What the task asks >> Repeat the data exactly as given below, dropping every picture.

Records shown >>
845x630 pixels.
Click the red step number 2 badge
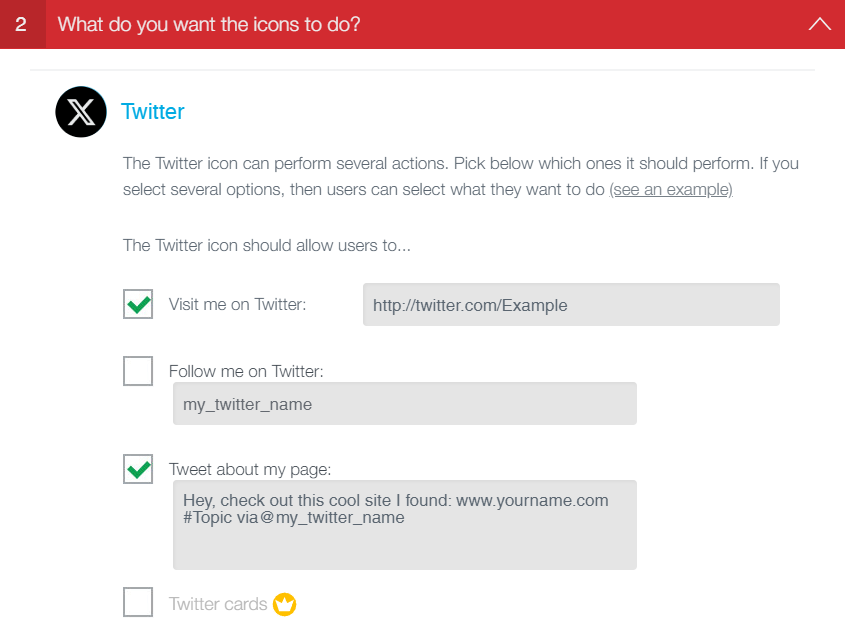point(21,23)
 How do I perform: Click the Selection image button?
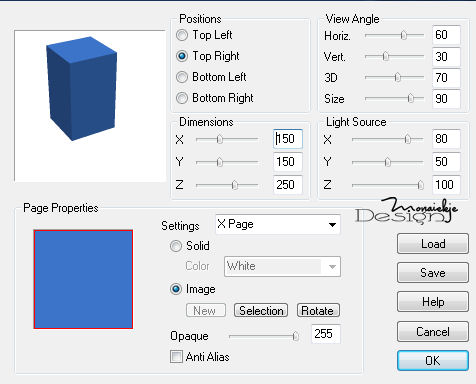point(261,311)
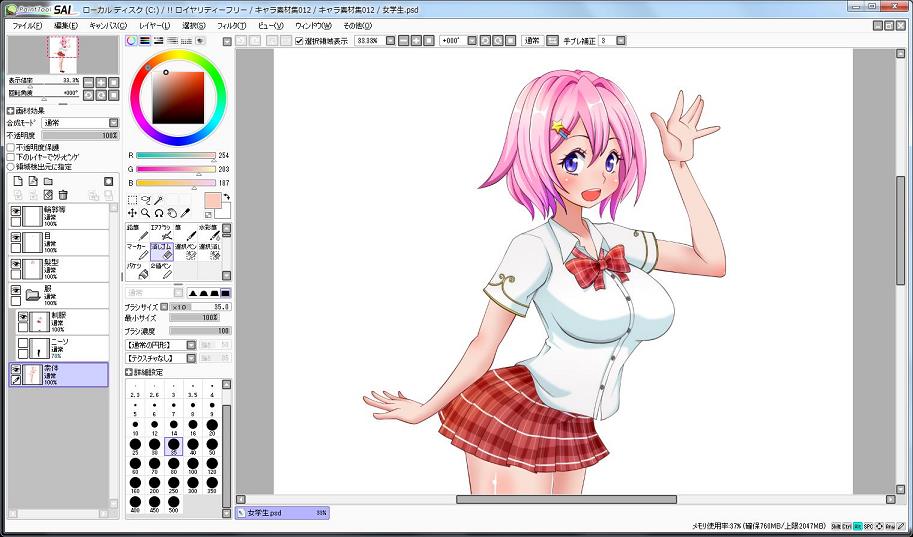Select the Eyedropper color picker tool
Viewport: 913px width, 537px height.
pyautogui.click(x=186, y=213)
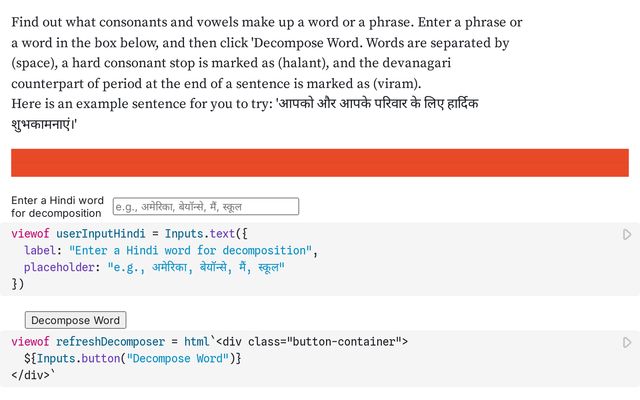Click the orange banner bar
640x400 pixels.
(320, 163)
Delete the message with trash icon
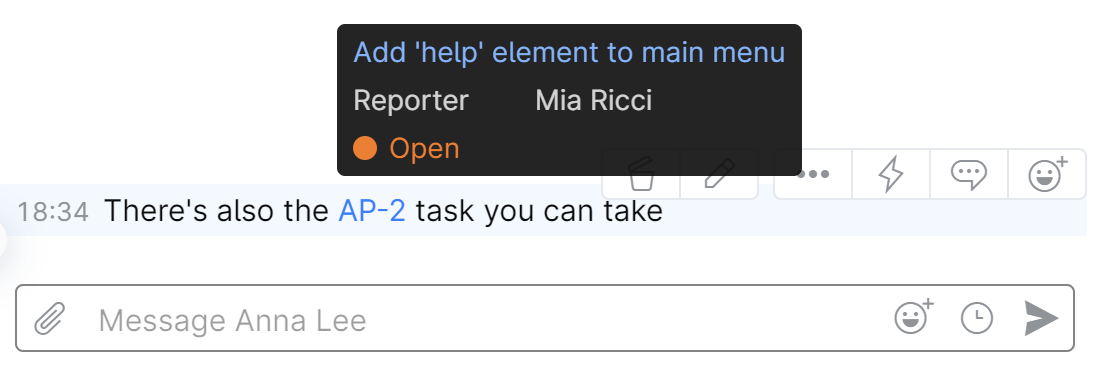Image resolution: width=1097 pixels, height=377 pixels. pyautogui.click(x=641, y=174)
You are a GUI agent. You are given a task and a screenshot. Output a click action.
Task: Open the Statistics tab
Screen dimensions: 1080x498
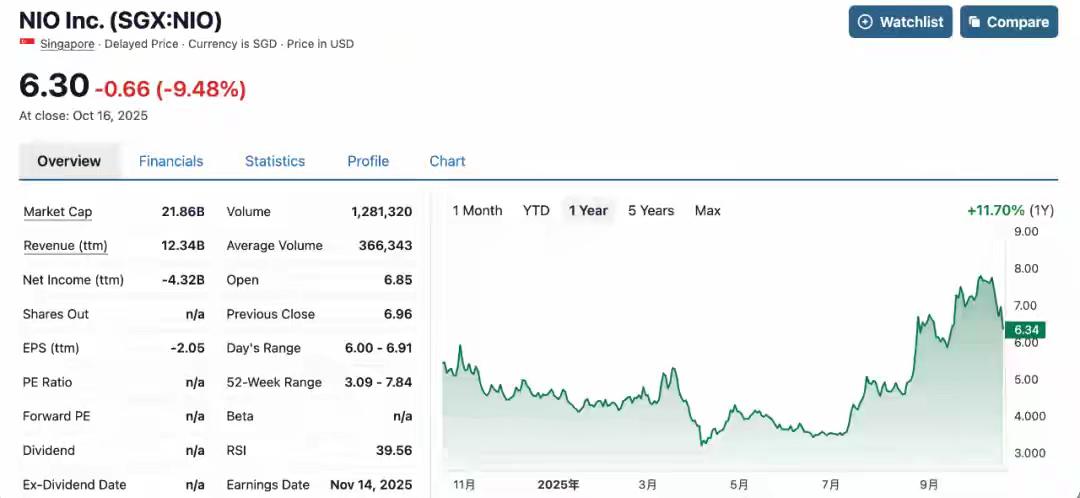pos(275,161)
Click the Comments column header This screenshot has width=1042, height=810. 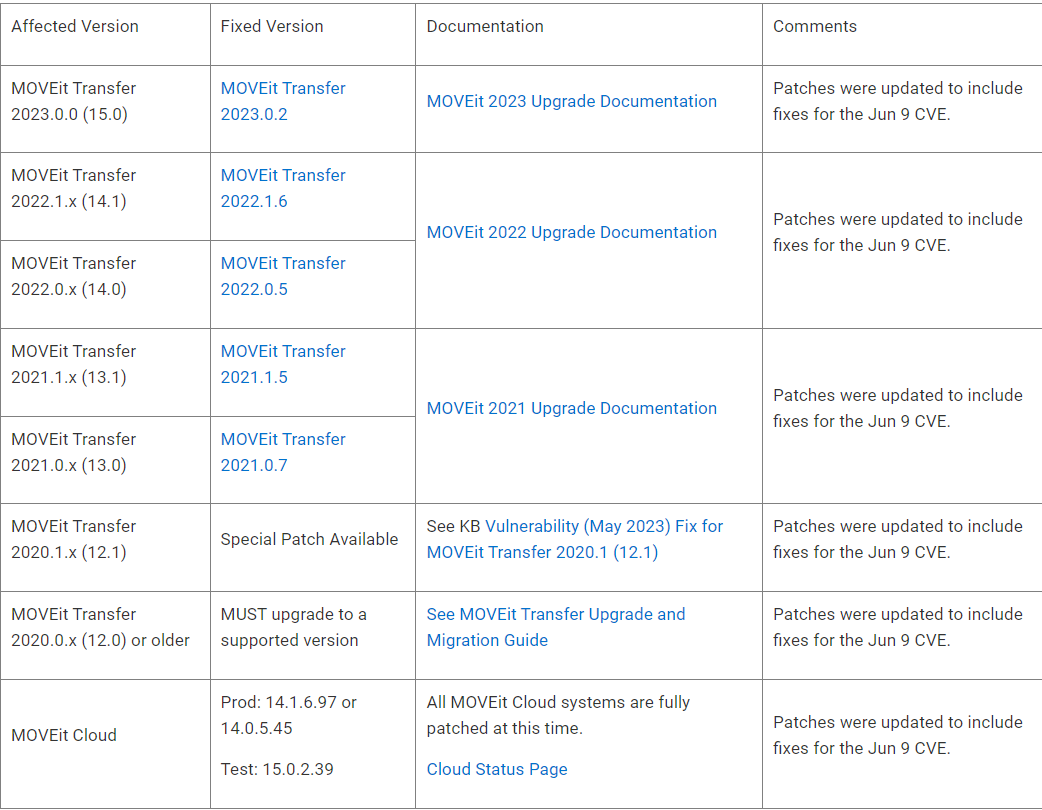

Solved problem >>
845x630 pixels.
Click the red step number 2 badge
point(21,23)
 How do I perform: Click the Selection image button?
point(261,311)
Select the Eyedropper color picker tool
Viewport: 913px width, 537px height.
pyautogui.click(x=186, y=213)
Click the orange banner bar
640x400 pixels.
(320, 163)
Delete the message with trash icon
Image resolution: width=1097 pixels, height=377 pixels. pyautogui.click(x=641, y=174)
You are a GUI agent. You are given a task and a screenshot. Output a click action.
Task: Open the Statistics tab
Screen dimensions: 1080x498
pos(275,161)
Click the Comments column header This screenshot has width=1042, height=810. 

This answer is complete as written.